The global economy today has grown at a very extraordinary pace, because of the easy movement of people, capital and goods between countries aided by the use of new technologies.
This has created an interdependent global economic network affecting virtually every person on earth. This globalisation has created opportunities and benefits for many, yet at the same time millions of workers and employers worldwide have had to face new challenges.
The globalised economy has displaced workers and enterprises to new locations, resulted in the sudden accumulation or flight of capital, and caused financial instability in certain regions.
Despite initial optimism, globalisation has not ushered in an era of prosperity for all. “In 2001 it was estimated that virtually half of the world's population survived on US$2 or less per day, while some 1.1 billion people, or 21% of the world's population, were living on US$1 or less per day” (ILO, June 2005).
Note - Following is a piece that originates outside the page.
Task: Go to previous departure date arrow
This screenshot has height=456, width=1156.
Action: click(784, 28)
The Compendium says: “The course of history is marked by the profound transformation and the exhilaration conquests of work, but also by the exploitation of so many workers and an offence to their dignity.
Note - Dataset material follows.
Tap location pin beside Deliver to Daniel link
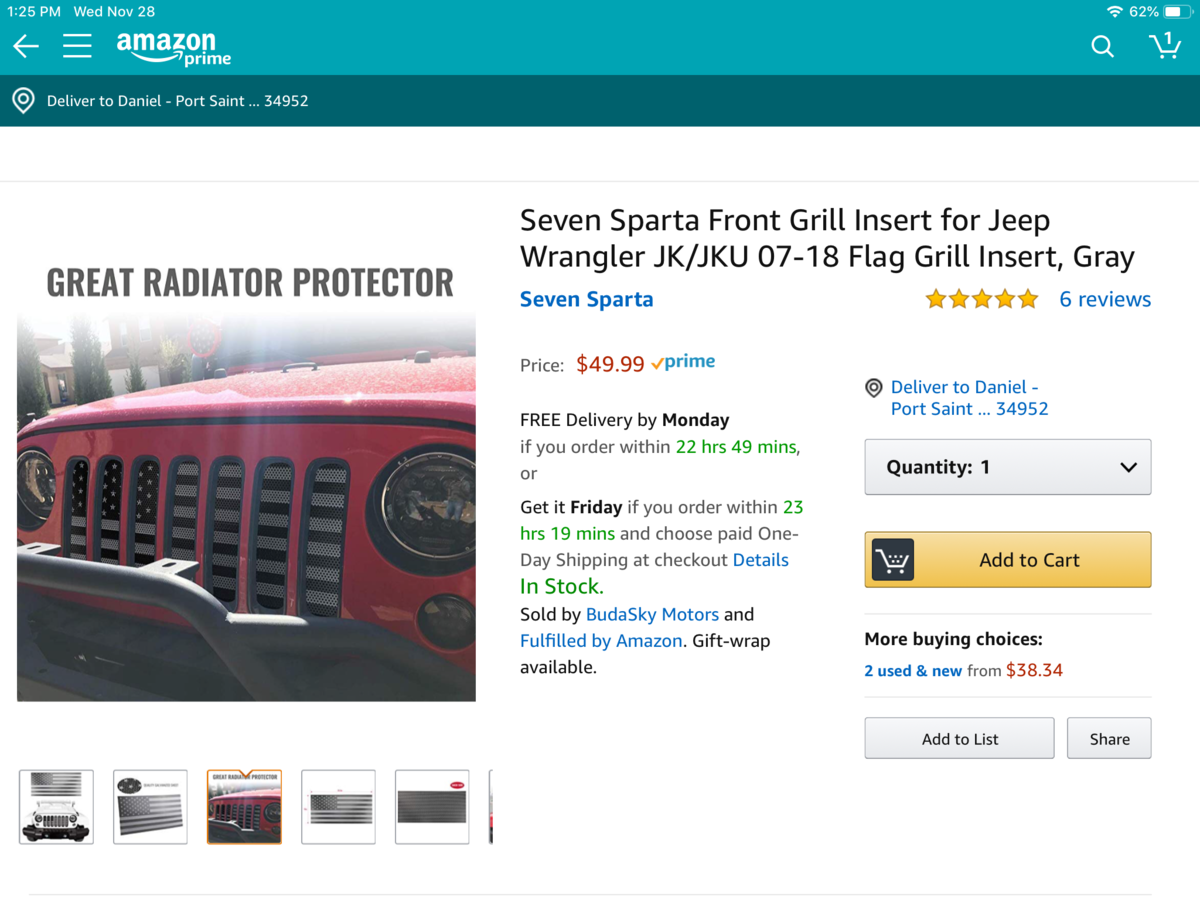 [x=874, y=388]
The Industrial Revolution presented for the Church a critical challenge to which her social Magisterium responded forcefully and prophetically, affirming universally valid and perennially relevant principles in support of workers and their rights.”
“For centuries the Church’s message was addressed to agricultural societies, characterised by regular cyclical rhythms. Now the Gospel had to be preached and lived in a new areopagus, in the tumult of social events in a more dynamic society, taking into account the complexities of new phenomena of the unimaginable transformations brought about by mechanization.
At the centre of the Church’s pastoral concern was the ever urgent worker question, that is, the problem of the exploitation of workers brought about by the new industrial organisation of labour, capitalistically oriented, and the problem, no less serious, of ideological manipulation – socialist and communist – of the just claims advanced by the world of labour.
The reflections and warnings contained in the Encyclical Rerum Novarum of Pope Leo XIII are placed in this historical context.”
“Rerum Novarum is above all a heartfelt defence of the inalienable dignity of workers, connected with importance of the right to property, the principle of cooperation among the social classes, the rights of the weak and the poor, the obligations of workers and employers and the right to form associations.”
In 1919 the International Labour Organisation (ILO) was created in recognition of the fact that labour conditions involved injustice, hardship and privation to large numbers of people, which would create unrest that could threaten the peace and security of the world.
The ILO sought to establish a system of international labour standards - international conventions and recommendations drawn up by representatives of governments, employers and workers from around the world - covering all matters related to work.
The ILO, like the Church, recognised that the global economy needed clear rules in order to ensure that economic progress would go hand in hand with social justice, prosperity and peace for all.
Since 1919, the ILO has maintained and developed a system of international labour standards aimed at promoting opportunities for women and men to obtain decent and productive work, in conditions of freedom, equity, security and dignity.
“The orientation of ideas expressed in the Encyclical strengthened the commitment to vitalise Christian social life, which was seen in the birth and consolidation of numerous initiatives of high civic profile: groups and centres for social studies, associations, worker organisations, unions, cooperatives, rural banks, insurance groups and assistance organisations.
All of this gave great momentum to labour-related legislation for the protection of workers, above all children and women; to instruction and to the improvement of salaries and cleanliness in the work environment.”
“Starting with Rerum Novarum, the Church has never stopped considering the problems of workers within the context of a social question which has progressively taken on worldwide dimensions (Laborem Exercens).
The Encyclical Laborem Exercens enhances the personalistic vision that characterised previous social documents, indicating the need for a deeper understanding of the meaning and tasks that work entails.
It does this in consideration of the fact that “fresh questions and problems are always arising, there are always fresh hopes, but also fresh fears and threats, connected with this basic dimension of human existence: man’s life is built up every day from work, from work it drives its specific dignity, but at the same time work contains the unceasing measure of human toil and suffering, and also of the harm and injustice which penetrate deeply into social life within individual nations and on the international level (Laborem Exercens).
In fact, work is the ‘essential key’ (Laborem Exercens) to the whole social question and is the condition not only for economic development but also for the cultural and moral development of persons, the family, society and the entire human race.”
This highlights the need for us as members of the Church to be vigilant of the ever-changing environmental conditions that affect working life.
We must ensure that our governments support the international standards for labour as this ensures a level playing field in the global economy; and will help governments and employers to avoid the temptation of lowering labour standards in the belief that this could give them a greater comparative advantage.
It is in everyone's interest to see these rules applied across the board, so that those who do not put them into practice do not undermine the efforts of those who do.